Cell proliferation and subcellular localization of alkaline phosphatase activity in rat liver parenchyma during azo dye carcinogenesis.

A combined method of phosphatase histochemistry and (3H)thymidine radioautography was devised to study the subcellular localization of alkaline phosphatase (AP) activiity with changing pattern of cell proliferation in precancerous livers of rats fed dimethylaminoazobenzene. After 50 hr of continuous infusion of (3H)thymidine into the rats, labeled liver tissue were fixed in glutaraldehyde. Sections were incubated for AP activity in a lead citrate medium (pH 9.4) with beta-glycerophosphate as substrate. Light and electron microscopic examinations of radioautographs revealed that focal groups of 3H-labeled hepatocytes within hyperplastic nodules were coincident to hyperbasophilic foci and distinguishable from the surrounding parenchyma, which was sparsely labeled.

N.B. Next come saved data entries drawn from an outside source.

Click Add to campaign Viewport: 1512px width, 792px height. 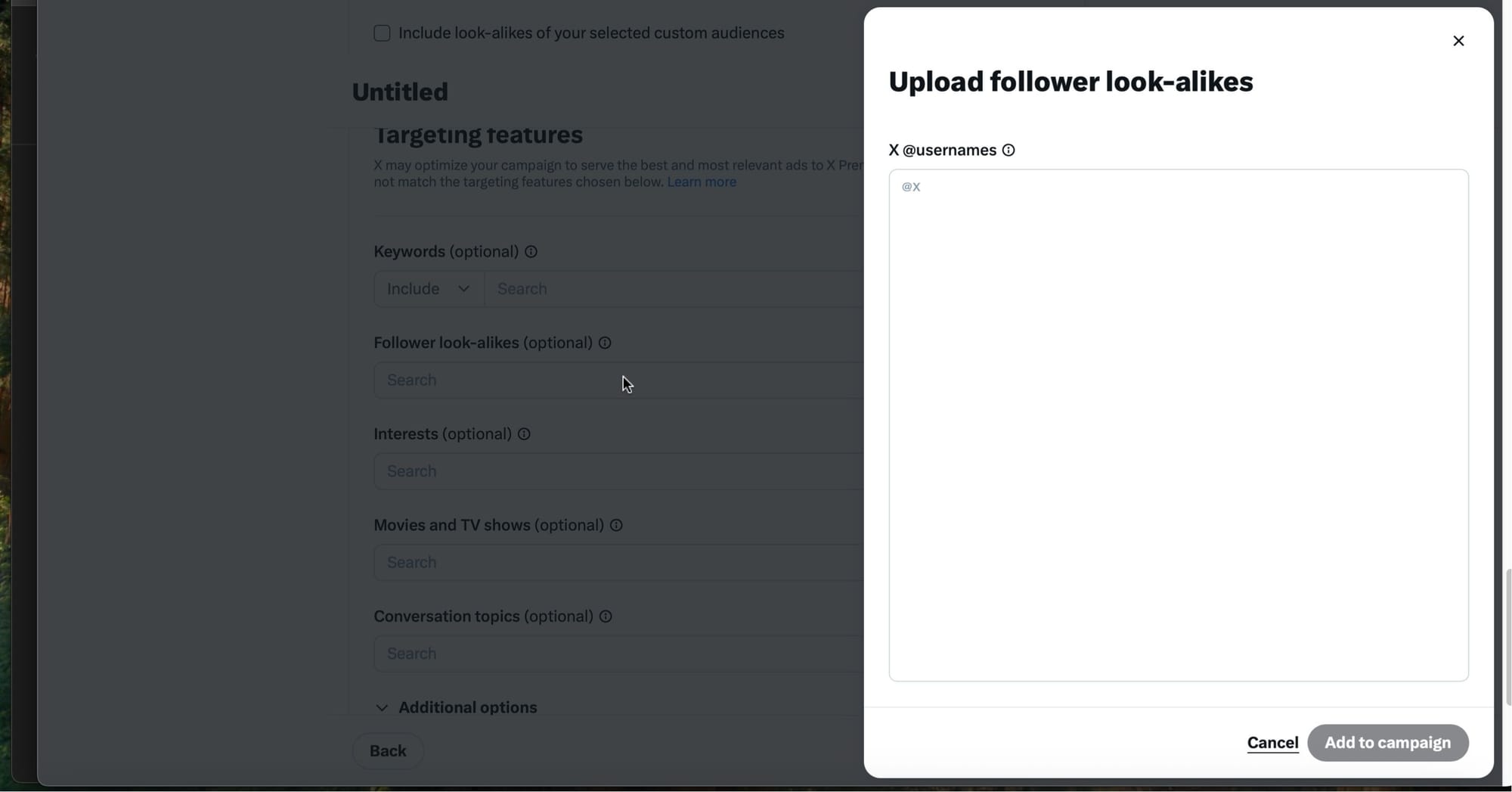click(1388, 742)
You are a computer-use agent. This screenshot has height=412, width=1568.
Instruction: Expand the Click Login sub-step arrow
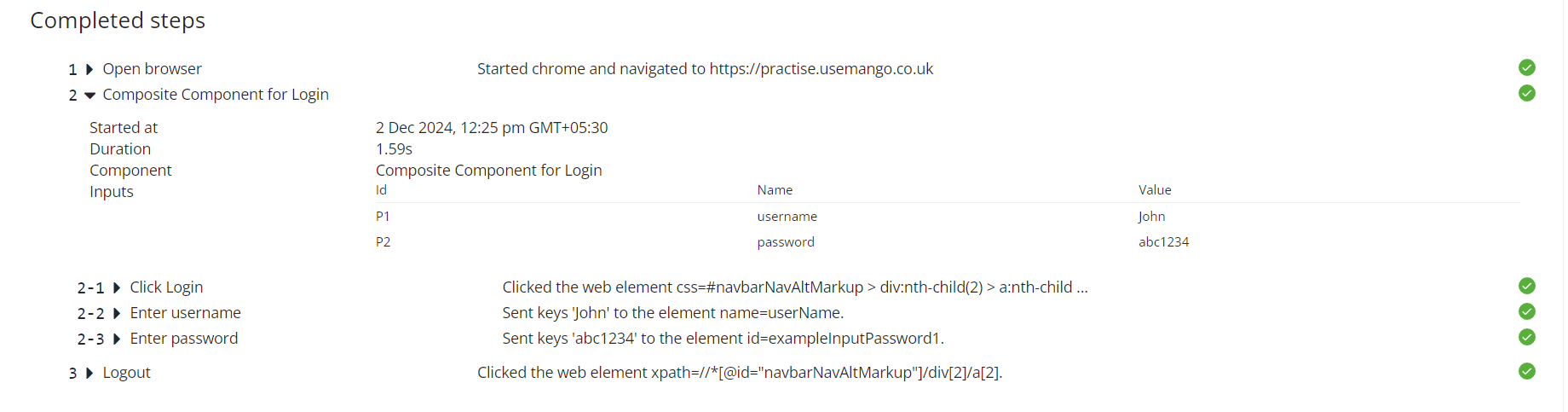(x=116, y=287)
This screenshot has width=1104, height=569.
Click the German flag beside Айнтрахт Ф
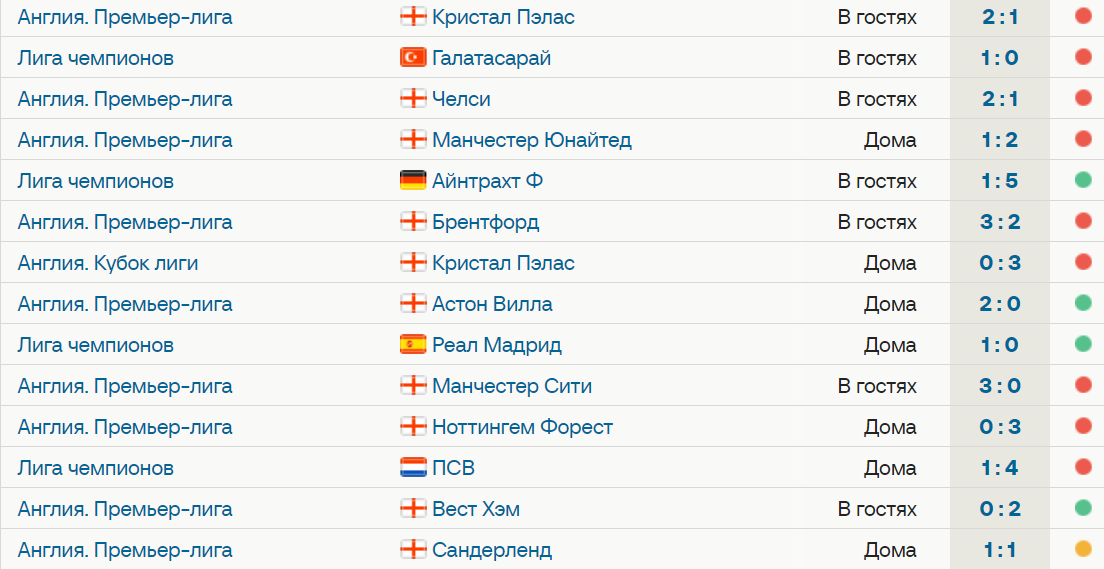(412, 181)
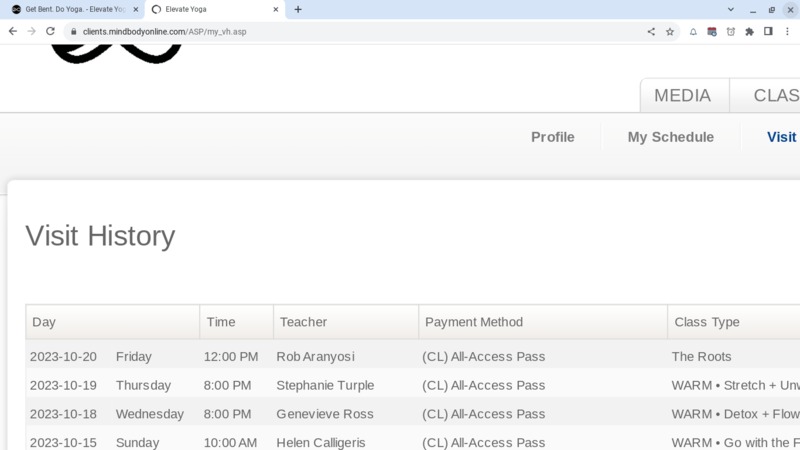Expand the tab search dropdown arrow
Viewport: 800px width, 450px height.
click(x=731, y=9)
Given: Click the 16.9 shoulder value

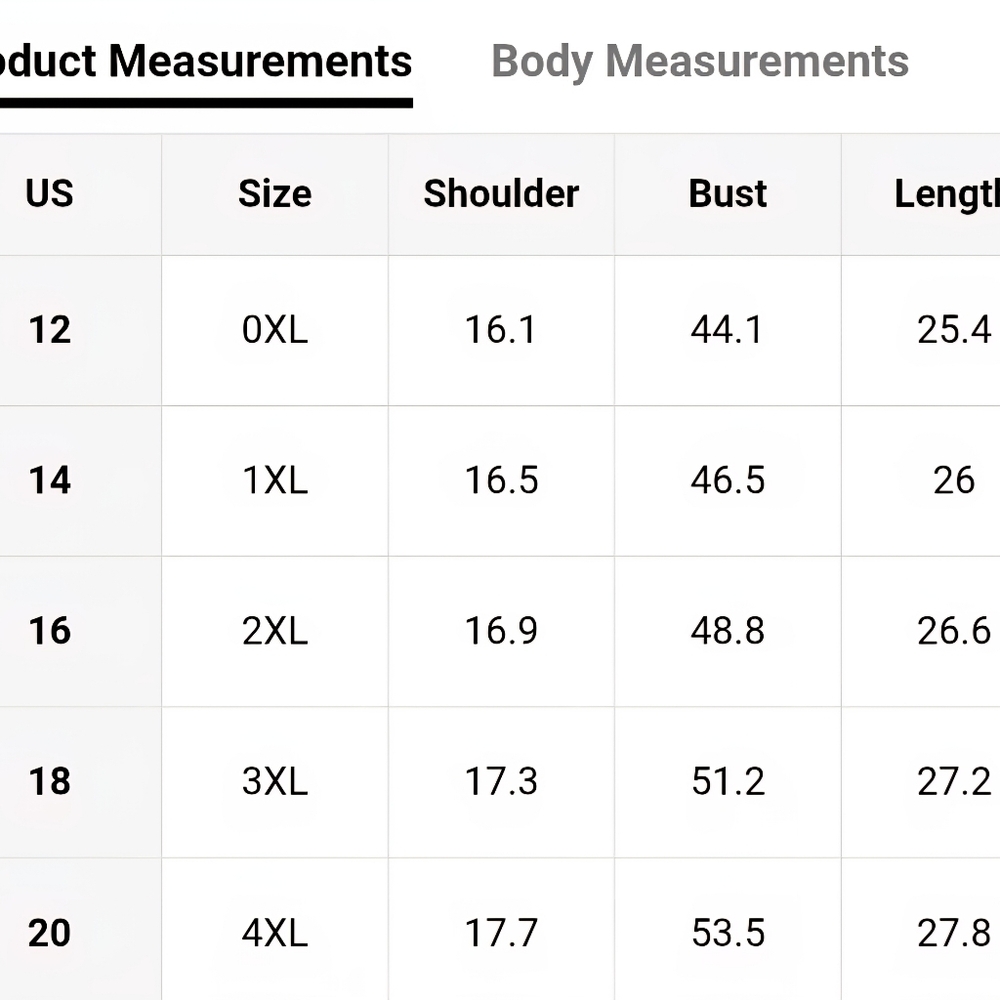Looking at the screenshot, I should (501, 631).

Proliferative hepatocytes in the foci exhibited enzyme reaction product indicative of AP activity along the entire surface membranes. The surface AP tography was in contrast to that of the surrounding hyperplastic parencyma, in which regenerative hepatocytes showed a normal localization of AP activity at the bile canalicular membranes. The L-phenylalanine-sensitive snd heat-resistant activity of hyperbasophilic hepatocytes was different from that of normal hepatocytes. The surface enzyme differentiation was accompanied by a decrease of cytoplasmic AP. Golgi elements apparently function in the mobilization of AP into the surface membranes. The phenomena of AP alterations might be related to the abnormal control of cell proliferation and cytodifferentiation leading to malignant growth.